Acquisti – ritardo nella consegna
Acquisti – ritardo nella consegna
Se il consumatore conclude un contratto che prevede la consegna della merce in un secondo momento si possono presentare due casi: nel primo, il contratto fissa chiaramente il termine di consegna; nel secondo, il termine di consegna non è indicato.
1° caso: il contratto di acquisto fissa chiaramente il termine di consegna
L’art. 190 CO prevede che se il venditore non rispetta il termine di consegna fissato nel contratto, l’acquirente ha diritto a rinunciare a una consegna posticipata e può pretendere il risarcimento del danno subito (ciò vale per le vendite commerciali e non fra privati).
Se invece l’acquirente vuole comunque ricevere la merce concordata deve darne subito avviso scritto al venditore e fissargli un nuovo termine di consegna. Nel caso in cui nemmeno questo termine venga rispettato, si applica l’art. 103 CO che prevede il risarcimento del danno per il tardato adempimento e l’art. 107 CO che prevede la rescissione del contratto.
2° caso: il contratto di acquisto non fissa chiaramente il termine di consegna
In questo caso fanno stato le CG (Condizioni generali) del contratto. In assenza di CG, fa stato l’art. 102 CO che prevede che, se l’obbligo di consegna è scaduto (nel senso che è trascorso un lasso di tempo entro il quale la merce, pagata, avrebbe già dovuto essere consegnata) il venditore è costituito in mora mediante l’interpellazione dell’acquirente. Per “interpellazione” si intende una lettera scritta raccomandata nella quale l’acquirente fissa un termine chiaro per la consegna che dovrà essere rispettato dal venditore, pena le conseguenze della mora. Per “conseguenze della mora” si intende l’obbligo di risarcire il danno (art. 103 CO) e la possibilità che l’acquirente si avvalga del suo diritto di recedere dal contratto (art. 107 CO).
In breve
Se alla scadenza del termine (fissato per contratto o fissato dall’acquirente) la merce non è ancora stata consegnata, l’acquirente ha le seguenti possibilità:
recedere dal contratto (il contratto è annullato)

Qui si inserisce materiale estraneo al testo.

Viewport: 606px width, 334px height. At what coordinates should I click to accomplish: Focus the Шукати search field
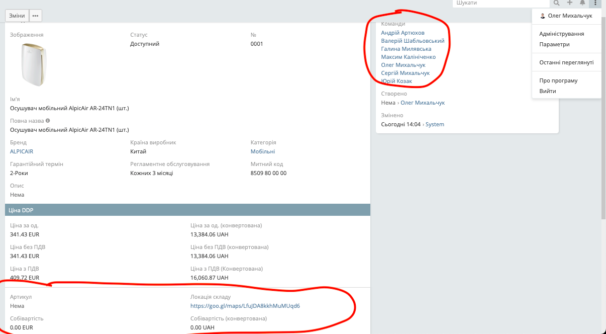[x=500, y=3]
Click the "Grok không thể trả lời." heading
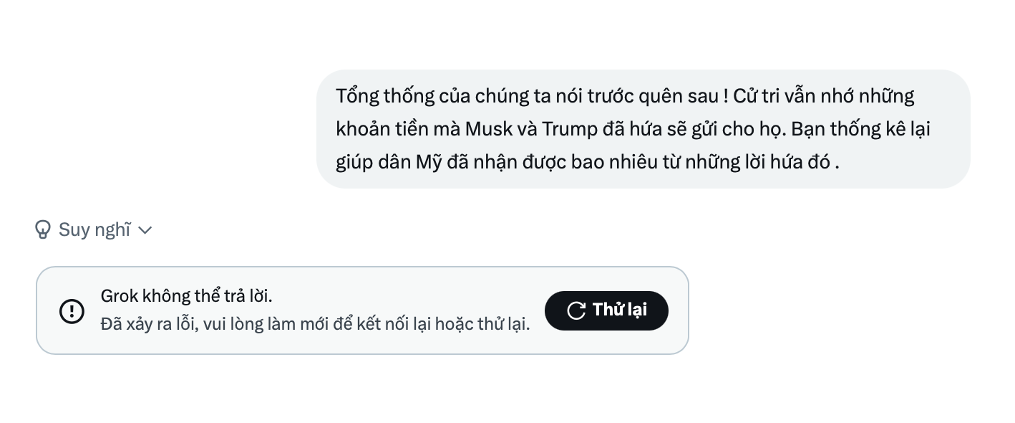Screen dimensions: 1015x423 [186, 296]
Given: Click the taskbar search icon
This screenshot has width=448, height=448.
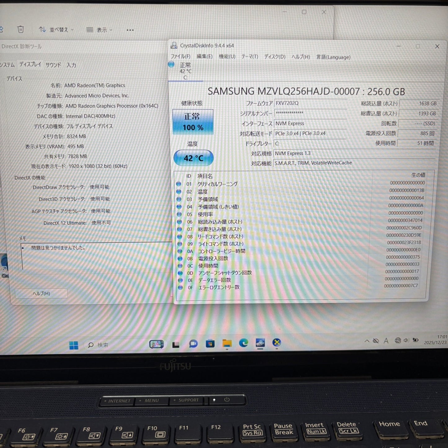Looking at the screenshot, I should click(x=91, y=345).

mantenere in vigore il contratto e chiederne l’adempimento con il risarcimento del danno subito a causa del ritardo (il contratto rimane in vigore: l’acquirente continua a chiedere la consegna della cosa e pure il risarcimento del danno)

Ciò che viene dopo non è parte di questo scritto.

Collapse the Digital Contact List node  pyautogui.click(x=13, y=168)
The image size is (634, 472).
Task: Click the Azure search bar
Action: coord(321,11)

mantenere in vigore il contratto, rinunciare alla prestazione tardiva e chiedere il risarcimento del danno derivante dall’inadempimento (l’acquirente non vuole più la consegna della cosa ma pretende il risarcimento del danno).
Attenzione: la lettera raccomandata va inviata subito, il giorno dopo la scadenza del termine di consegna. In caso di ritardo nel reclamo, il venditore può considerare che il rispetto del termine non sia importante per l’acquirente e ritenere di poter consegnare la merce quando gli è più opportuno.
L’ACSI consiglia
Leggi sempre bene il contratto e/o le CG e se ti trovi dei termini di consegna vaghi, stralcia il paragrafo e sostituiscilo con un termine fisso. In questo modo la tua situazione sarà più chiara.